Guy Huntington has had a lot of interesting things to say recently over at his AuthenticationWorld blog. I am not sure I completely agree with this, however:

Get all my PAC products to meet LDAP, SPML and XACML protocols.
This enables the products to easily interconnect with any of the logical identity and access management products. Most are now LDAP (Lightweight Directory Access Protocol) enabling communication between the enterprise directory and the PAC.

I’m not sure how compelling it is to SPML enable a product that is already LDAP enabled. As much as I like SPML, if the PAC identities are already externalized to LDAP, I’m not sure I see the value in provisioning via SPML.

Still, Guy makes some great points about the value of integrated PAC, Identity, and Security Management systems.

Accounts and Identities

Nishant Kaushik makes a very good point in his latest post on the Virtual Directory vs AD debate:

Here is my point. Martin says “AD is the directory…”. I say that “AD is a directory…”, and that too because Windows forced it on those enterprises, not because of their Identity Management needs. Yes, almost all the Fortune 500 have AD, but are they using it as an Identity Store, or as a Windows Account Store (which is very different)?

To answer the rhetorical question, the vast majority of AD deployments are not intended as identity stores (at least from my experience). In most enterprises AD is used to manage and control user access to Windows workstations, the intranet, email, and enterprise web applications. AD is not usually intended as a central repository of identity, although it often becomes that with varying degrees of success.

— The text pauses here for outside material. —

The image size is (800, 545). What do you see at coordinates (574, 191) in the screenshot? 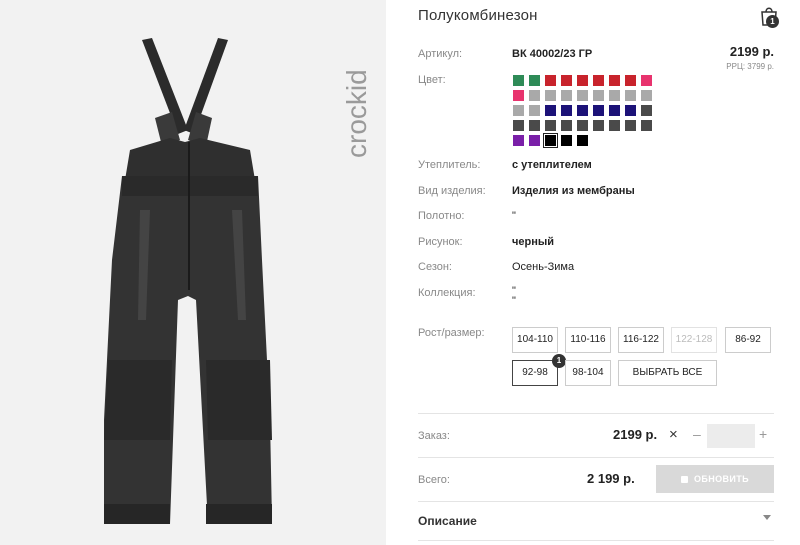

And here is the real crux of the matter: most enterprises don’t really want an identity solution. What they want is a “spend less money, get everyone access to what they need when they need it, keep the bad guys out, keep us out of the headlines, and the CEO would  really, really, like not to go to jail” solution.

They have been, in many cases, sold on the idea that identity management is the solution that they want. And indeed it can be part of the solution.

But here is the brutal truth, and the reason that enterprise identity management is so messy. Almost all enterprise applications are account-based not identity based. Very few products support externalizing the identity concept in their products. They most you will usually see is supporting AD or another LDAP for authentication. Less often you might see simple group membership for authorization. A few commendable vendors such as SAP support SAML, but it’s a very small list. Support for external identity services or other identity standards such as SPML and XACML is nearly  non-existent.

Which ties in with the question Nishant closes with:

By the way, why is it that architectural purists don’t ask when Microsoft will make it possible for Windows environments to work against any directory and not just AD, but Oracle Applications must support directories other than OID? In the end, both Microsoft and Oracle are wrong to push proprietary stores into deployments, contributing to the mess we have.

Halfway converted

Clayton Donley makes a very compelling argument that there is significant value is using a virtual directory even if an application only needs to access a single directory. So call me converted on that point.

Also, I should not have said that it’s not that difficult to write vendor independent LDAP code. It can be very difficult depending on what features are used. As Clayton points out there can be very significant differences between vendors in what should be standard behavior. I suspect there is also significant differences between virtual-directories as well, but I haven’t played with them enough to say for sure.

I often fall into the trap of thinking like a COTS software developer (since that is what I am), and forget the legions of in-house enterprise software developers. For COTS developers, writing vendor neutral LDAP code shouldn’t be that hard and should be the goal. For custom application development writing to a virtual directory may make a lot more sense. Especially if your enterprise has already deployed a virtual-directory.

It would be nice if someone maintained a KB of vendor specific LDAP behavior. If anyone knows of one that exists, please let me know.

And yes, IGF is coming. But it’s not available yet even for Java, much less .NET and scripting language developers.